Over all those years, there was nothing Lewis wouldn't do for his fighters.

He checked their report cards, drove them to fights in his old Ford station wagon, took care of their food bills on the road, delivered food and presents to their needy families at Christmas.

He taught them how to conduct themselves like men. And even though women were banned from his gym for being too distracting — a boxer could get his head knocked off in the ring checking out a pretty girl — he urged his fighters to be faithful to their wives and girlfriends and treat them well.

Pettway recalls driving up to Atlantic City with Lewis to watch the Mike Tyson-Michael Spinks fight in 1988, shortly after Pettway had become engaged to be married.

Tyson knocked out Spinks in 91 seconds — the round-card girl was still putting on her lipstick when Spinks thudded to the canvas.


Moments later, Lewis and Pettway were riding in a hotel elevator when an attractive young woman looked at Pettway, smiled and said: "You must be a boxer.

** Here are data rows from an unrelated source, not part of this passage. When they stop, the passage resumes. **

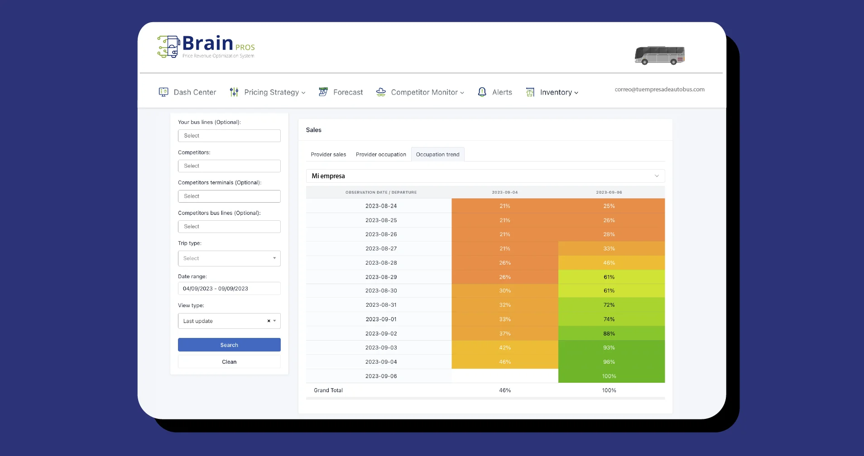Click the Competitor Monitor spy icon
This screenshot has width=864, height=456.
coord(381,92)
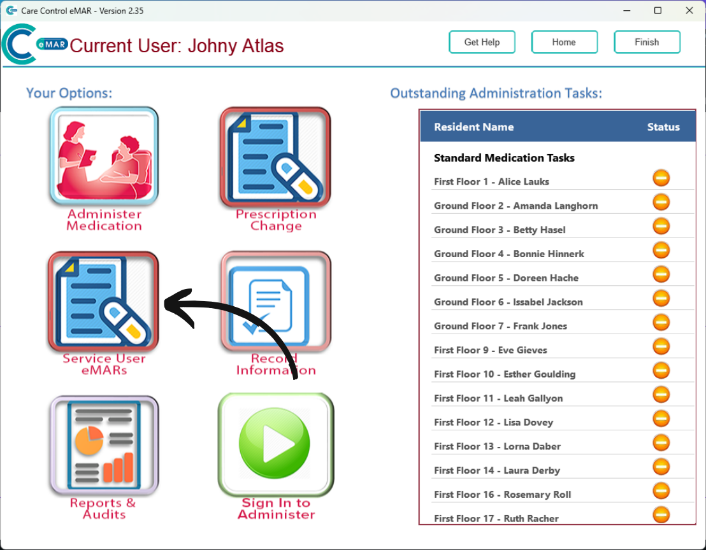The height and width of the screenshot is (550, 706).
Task: Click the Finish button
Action: [x=647, y=42]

Can I have your autograph?"

Pettway signed for her. Suddenly, Mr. Mack reached over and grabbed the paper from the woman's hands and studied it.

"He would check autographs to make sure I wasn't getting phone numbers or giving out my phone number," Pettway recalled with a laugh. "He wanted to keep us on the right path."

But no matter how hard he tried, Mack Lewis couldn't keep everyone on that path.

He couldn't save Reggie Gross, for one. Gross was a promising young heavyweight who got mixed up with a drug gang in the late '80s and was convicted of three brutal street killings. He was sentenced to two consecutive life sentences and sent off to prison, where he remains to this day.

They say a little piece of Lewis' great heart seemed to wither the day they locked up Gross. Then he went back to working with his fighters with an even greater sense of urgency.


Wednesday I went over to the gym on North Bond Street, the new place he moved into after shuttering the old joint in 2002. A faded blue sign over the front entrance read: "No drugs. No drinking. No smoking. No cursing."

The place was empty — fighters wouldn't begin drifting in until late afternoon. But in the eerie quiet, in the fight posters that lined the wall and the discarded mouthpiece on a table and the heavy bag swaying gently from the ceiling, Mack Lewis' presence could still be felt.

Vince Pettway will be running the place now. But the mission remains the same: helping kids through boxing. Maybe the need is even greater than before.

"We want to keep Mr. Mack's legacy alive," Pettway said, "and do everything he did."

Everything Mack Lewis did? That'll be a hard one to pull off.